Rattled by Hantavirus

In 2009 Hartstein neighbor had similar symptoms

    The death on June 17 of a Montauk man who had become infected with the hantavirus has shaken the man’s next-door neighbor, who narrowly escaped death two years ago from a similarly virulent respiratory infection. 
    The neighbor, a carpenter and longtime Montauk resident who did not want his name used, lives in the Shepherd’s Neck section of Montauk next to the house of David Hartstein, the 35-year-old chiropractor who became ill about three weeks ago after cleaning out his basement and a shed, and eventually succumbed to the rare rodent-borne disease. Two neighbors coming down with such a virulent lung infection seemed more than a coincidence, the man said last week.
    The disease is carried by white-footed mice and is contracted through exposure to the animals’ feces and urine. Houses at Shepherd’s Neck date from the 1920s.
    The Centers for Disease Control and Prevention confirmed on June 22 that hantavirus was the cause of Dr. Hartstein’s sickness. It was the third confirmed case on Long Island, all of which were fatal, and the fourth case in New York State.
    “Believe me, things have crossed my mind,” Dr. Hartstein’s neighbor said on Friday. He was on life support during his seven-week hospital stay in 2009. Biopsies were taken, but “they didn’t find the hantavirus,” he said, although he acknowledged he was not sure if the tests had searched for the bug.
    “We were not alerted,” Peter Constantakes of the New York Department of Health said, when asked whether the neighbor’s 2009 illness had put up a hantavirus flag.
    The Health Department spokesman said that because the department has had experience with hantavirus, the disease would have crossed the minds of health officials, but he also stressed its rarity. The last confirmed case in the state was in 1998, the last on Long Island in 1995. All three of the Long Island cases were on the East End; one in Bridgehampton, the other on Shelter Island. The virus first surfaced in the Southwest in 1993.
    Mr. Constantakes said one reason the disease proved fatal in most cases was the difficulty in finding the virus in otherwise healthy people. “It’s undetectable until a person gets sick.”

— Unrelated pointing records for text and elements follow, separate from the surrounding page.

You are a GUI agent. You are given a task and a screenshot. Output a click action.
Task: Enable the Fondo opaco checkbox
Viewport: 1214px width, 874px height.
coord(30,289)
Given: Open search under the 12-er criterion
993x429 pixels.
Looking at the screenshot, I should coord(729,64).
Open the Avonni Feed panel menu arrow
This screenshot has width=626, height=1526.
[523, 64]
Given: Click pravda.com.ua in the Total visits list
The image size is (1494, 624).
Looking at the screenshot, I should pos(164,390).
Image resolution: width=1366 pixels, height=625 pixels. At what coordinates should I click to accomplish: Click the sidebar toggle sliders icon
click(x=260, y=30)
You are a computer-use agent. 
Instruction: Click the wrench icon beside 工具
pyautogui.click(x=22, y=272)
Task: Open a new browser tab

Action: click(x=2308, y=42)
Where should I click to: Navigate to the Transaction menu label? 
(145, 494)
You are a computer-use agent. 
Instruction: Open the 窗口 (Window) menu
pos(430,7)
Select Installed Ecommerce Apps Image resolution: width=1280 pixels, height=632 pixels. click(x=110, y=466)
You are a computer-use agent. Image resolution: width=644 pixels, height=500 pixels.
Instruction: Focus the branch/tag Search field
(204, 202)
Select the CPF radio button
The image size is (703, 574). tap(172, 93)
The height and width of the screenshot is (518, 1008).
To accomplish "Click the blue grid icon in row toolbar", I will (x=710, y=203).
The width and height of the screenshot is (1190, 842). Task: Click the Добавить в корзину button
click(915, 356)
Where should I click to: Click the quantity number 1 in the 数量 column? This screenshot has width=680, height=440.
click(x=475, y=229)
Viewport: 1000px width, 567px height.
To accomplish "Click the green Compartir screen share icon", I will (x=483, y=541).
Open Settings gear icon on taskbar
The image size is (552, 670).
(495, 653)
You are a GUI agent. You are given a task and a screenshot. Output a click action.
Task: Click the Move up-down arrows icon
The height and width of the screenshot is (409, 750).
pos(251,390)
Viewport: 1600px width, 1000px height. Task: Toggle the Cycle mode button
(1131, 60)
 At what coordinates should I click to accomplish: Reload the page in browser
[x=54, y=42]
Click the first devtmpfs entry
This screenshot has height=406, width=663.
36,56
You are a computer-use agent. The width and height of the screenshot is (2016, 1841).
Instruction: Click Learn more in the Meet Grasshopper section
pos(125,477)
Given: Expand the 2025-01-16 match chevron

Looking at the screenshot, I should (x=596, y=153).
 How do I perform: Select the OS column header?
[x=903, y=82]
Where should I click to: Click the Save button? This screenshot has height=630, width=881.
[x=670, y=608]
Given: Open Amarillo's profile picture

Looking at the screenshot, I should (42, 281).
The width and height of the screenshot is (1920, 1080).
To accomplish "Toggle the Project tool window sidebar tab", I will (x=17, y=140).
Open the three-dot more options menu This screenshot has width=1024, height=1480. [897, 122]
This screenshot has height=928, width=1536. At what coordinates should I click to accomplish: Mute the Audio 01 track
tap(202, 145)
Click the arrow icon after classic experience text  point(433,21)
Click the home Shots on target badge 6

    Hantavirus has cropped up all around the country and yet the Centers for Disease Control still know little about it, Mr. Constantakes said. Do infections show up in rainy weather? “More food, more droppings” makes sense, he said, but the jury was still out.
    Early symptoms are flu-like, with fever and aching muscles, but the disease progresses quickly. Once in the lungs, no effective treatment has been found for full-blown hantavirus pulmonary syndrome.
    A number of cases involved people who had been camping outdoors. The assumption is that contact with mouse droppings occurred when bedding was placed on or close to the ground. More cases have involved people who were cleaning out basements and sheds, as Dr. Hartstein had been doing. The infection is not spread by human-to-human contact.
    Mr. Constantakes said his department advised performing such cleanups when the basement or shed was damp, “so dust is not flying around.” There should be as much ventilation as possible. Masks and gloves are recommended, and it is very important to wash up afterward, he said.
    The State Health Department was scheduled to visit the Hartstein house this week to survey the premises. Mr. Constantakes said there would be no effort to trap mice in the area, as the source of hantavirus was already known.
    Dr. Hartstein’s neighbor said he wants to speak to Health Department officials when they visit. “Being that close, such a similar thing. It’s got me concerned.”
    Donations to help Heather Hartstein, Dr. Hartstein’s widow, and their three children, Devon, 5, Logan, 3, and Shane, 1,  can be made to the East End Foundation, P.O. Box 1746, Montauk 11954.